Stored records

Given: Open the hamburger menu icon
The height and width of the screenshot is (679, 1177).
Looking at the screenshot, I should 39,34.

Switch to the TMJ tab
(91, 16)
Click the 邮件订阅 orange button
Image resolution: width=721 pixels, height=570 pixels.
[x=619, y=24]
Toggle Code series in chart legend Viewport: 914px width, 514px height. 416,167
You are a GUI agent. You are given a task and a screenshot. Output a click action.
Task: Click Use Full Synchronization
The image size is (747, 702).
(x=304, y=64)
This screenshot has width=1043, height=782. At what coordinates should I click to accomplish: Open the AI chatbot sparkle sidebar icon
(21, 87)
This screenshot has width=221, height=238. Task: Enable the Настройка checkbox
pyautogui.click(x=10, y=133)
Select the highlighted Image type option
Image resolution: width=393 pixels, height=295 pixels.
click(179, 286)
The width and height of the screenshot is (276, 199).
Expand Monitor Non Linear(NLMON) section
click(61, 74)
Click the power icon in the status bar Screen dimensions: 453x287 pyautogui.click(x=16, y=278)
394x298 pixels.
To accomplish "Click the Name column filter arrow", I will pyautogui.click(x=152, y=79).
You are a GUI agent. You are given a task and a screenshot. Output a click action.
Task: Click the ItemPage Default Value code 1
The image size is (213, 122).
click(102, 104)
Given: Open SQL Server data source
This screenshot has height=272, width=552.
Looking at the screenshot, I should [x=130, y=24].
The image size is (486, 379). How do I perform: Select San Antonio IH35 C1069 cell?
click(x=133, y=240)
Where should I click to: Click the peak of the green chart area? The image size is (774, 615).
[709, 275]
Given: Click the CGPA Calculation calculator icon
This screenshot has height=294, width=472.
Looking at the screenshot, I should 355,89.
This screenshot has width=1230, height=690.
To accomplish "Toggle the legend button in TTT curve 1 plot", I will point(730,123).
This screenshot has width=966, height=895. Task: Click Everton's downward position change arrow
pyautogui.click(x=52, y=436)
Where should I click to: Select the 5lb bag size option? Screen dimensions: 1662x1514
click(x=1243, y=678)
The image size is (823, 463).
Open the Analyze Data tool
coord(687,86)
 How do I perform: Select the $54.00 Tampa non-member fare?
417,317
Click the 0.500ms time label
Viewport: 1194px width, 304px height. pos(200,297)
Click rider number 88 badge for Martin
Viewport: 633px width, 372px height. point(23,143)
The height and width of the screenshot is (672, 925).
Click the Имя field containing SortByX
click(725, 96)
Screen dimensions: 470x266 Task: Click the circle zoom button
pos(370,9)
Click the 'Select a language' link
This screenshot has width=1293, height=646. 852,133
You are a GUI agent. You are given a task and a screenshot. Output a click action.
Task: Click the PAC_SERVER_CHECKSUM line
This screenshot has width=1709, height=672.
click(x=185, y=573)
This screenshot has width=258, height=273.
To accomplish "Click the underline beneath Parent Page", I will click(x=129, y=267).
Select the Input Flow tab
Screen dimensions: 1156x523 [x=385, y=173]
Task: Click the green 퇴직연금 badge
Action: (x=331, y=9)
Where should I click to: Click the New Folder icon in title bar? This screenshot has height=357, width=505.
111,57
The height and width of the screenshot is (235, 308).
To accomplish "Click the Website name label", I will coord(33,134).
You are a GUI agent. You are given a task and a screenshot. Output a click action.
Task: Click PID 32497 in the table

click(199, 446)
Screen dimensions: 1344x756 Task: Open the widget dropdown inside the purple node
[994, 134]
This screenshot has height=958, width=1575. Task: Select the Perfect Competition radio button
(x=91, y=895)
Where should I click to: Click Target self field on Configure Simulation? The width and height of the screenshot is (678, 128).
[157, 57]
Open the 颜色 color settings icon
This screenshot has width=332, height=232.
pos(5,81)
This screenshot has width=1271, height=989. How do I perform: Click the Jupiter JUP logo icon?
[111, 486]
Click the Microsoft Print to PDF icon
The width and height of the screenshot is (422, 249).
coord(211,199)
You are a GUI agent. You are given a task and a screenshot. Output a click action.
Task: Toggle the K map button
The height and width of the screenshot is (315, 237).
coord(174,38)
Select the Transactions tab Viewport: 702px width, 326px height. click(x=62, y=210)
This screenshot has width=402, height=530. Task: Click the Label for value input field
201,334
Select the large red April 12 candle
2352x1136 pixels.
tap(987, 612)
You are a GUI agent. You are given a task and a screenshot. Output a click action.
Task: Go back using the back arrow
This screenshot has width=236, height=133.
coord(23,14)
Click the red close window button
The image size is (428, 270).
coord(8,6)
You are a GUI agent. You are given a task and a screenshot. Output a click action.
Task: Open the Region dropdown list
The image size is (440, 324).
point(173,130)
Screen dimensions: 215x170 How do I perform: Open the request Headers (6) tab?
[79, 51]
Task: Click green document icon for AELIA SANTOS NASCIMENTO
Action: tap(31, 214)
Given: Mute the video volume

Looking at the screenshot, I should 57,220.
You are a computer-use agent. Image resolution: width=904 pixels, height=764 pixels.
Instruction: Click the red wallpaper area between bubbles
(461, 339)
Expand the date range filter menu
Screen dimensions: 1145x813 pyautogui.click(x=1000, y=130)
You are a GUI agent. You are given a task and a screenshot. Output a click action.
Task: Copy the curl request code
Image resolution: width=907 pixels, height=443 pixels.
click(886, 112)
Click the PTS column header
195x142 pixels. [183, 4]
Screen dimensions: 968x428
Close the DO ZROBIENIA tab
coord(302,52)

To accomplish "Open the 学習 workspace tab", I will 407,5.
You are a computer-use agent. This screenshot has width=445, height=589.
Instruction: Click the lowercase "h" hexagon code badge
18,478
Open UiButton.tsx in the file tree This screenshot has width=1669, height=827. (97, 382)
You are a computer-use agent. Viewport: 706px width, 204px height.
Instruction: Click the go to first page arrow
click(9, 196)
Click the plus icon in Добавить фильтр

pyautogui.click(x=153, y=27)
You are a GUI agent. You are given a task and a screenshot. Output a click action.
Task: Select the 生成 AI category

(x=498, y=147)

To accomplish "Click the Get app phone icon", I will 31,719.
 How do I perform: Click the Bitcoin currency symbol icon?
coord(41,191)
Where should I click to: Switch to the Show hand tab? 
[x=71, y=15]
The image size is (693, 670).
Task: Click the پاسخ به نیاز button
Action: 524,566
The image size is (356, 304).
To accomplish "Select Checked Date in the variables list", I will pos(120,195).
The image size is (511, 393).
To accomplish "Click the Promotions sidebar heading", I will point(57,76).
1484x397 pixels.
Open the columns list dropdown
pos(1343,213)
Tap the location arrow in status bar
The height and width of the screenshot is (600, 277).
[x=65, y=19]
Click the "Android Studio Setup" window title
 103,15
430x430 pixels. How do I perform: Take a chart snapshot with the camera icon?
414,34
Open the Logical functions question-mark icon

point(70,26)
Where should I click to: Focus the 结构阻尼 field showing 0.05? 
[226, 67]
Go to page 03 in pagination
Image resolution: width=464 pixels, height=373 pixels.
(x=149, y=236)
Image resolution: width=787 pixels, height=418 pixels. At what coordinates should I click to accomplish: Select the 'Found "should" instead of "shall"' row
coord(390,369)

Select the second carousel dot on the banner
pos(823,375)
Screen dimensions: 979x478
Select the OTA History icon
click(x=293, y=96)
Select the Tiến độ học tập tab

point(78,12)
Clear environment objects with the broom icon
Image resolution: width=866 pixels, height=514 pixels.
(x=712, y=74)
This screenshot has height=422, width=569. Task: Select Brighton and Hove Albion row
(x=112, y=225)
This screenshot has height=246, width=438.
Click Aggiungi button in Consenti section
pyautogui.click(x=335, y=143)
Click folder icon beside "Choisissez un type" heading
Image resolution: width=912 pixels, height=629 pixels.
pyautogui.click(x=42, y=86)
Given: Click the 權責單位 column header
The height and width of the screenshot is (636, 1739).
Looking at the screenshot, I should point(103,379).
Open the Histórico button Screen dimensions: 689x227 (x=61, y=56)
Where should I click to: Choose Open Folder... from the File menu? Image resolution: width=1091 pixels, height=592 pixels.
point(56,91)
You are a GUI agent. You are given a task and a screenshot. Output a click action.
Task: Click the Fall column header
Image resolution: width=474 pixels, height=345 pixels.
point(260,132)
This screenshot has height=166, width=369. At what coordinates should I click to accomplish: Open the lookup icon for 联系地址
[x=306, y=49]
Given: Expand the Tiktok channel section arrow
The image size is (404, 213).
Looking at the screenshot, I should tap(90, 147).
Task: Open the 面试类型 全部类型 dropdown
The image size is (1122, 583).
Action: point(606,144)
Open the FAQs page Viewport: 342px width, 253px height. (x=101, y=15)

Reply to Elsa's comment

WHAT YOU NEED TO DO:
Could you restate word for word the lines above, from the one that contains "Image resolution: width=866" through the one that contains "Open the Histórico", and no others?

ANSWER SECTION:
Image resolution: width=866 pixels, height=514 pixels.
(x=712, y=74)
This screenshot has height=422, width=569. Task: Select Brighton and Hove Albion row
(x=112, y=225)
This screenshot has height=246, width=438.
Click Aggiungi button in Consenti section
pyautogui.click(x=335, y=143)
Click folder icon beside "Choisissez un type" heading
Image resolution: width=912 pixels, height=629 pixels.
pyautogui.click(x=42, y=86)
Given: Click the 權責單位 column header
The height and width of the screenshot is (636, 1739).
Looking at the screenshot, I should point(103,379).
Open the Histórico button Screen dimensions: 689x227 (x=61, y=56)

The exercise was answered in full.